What you need to do →
Reproduce the material that follows exactly, with no line left out.

Extracted data →
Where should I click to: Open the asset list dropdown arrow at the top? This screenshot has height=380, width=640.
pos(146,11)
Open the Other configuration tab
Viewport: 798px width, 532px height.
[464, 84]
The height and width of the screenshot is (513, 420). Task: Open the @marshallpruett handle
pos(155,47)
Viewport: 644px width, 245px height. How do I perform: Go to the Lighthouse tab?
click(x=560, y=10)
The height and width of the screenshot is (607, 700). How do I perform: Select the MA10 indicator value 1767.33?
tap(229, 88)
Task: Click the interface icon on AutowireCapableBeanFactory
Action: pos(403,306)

Output →
Where should I click to: Open the asset list dropdown arrow at the top? This screenshot has height=380, width=640.
pos(146,11)
Open the Other configuration tab
Viewport: 798px width, 532px height.
[464, 84]
The height and width of the screenshot is (513, 420). Task: Open the @marshallpruett handle
pos(155,47)
Viewport: 644px width, 245px height. How do I perform: Go to the Lighthouse tab?
click(x=560, y=10)
The height and width of the screenshot is (607, 700). How do I perform: Select the MA10 indicator value 1767.33?
tap(229, 88)
Task: Click the interface icon on AutowireCapableBeanFactory
Action: pos(403,306)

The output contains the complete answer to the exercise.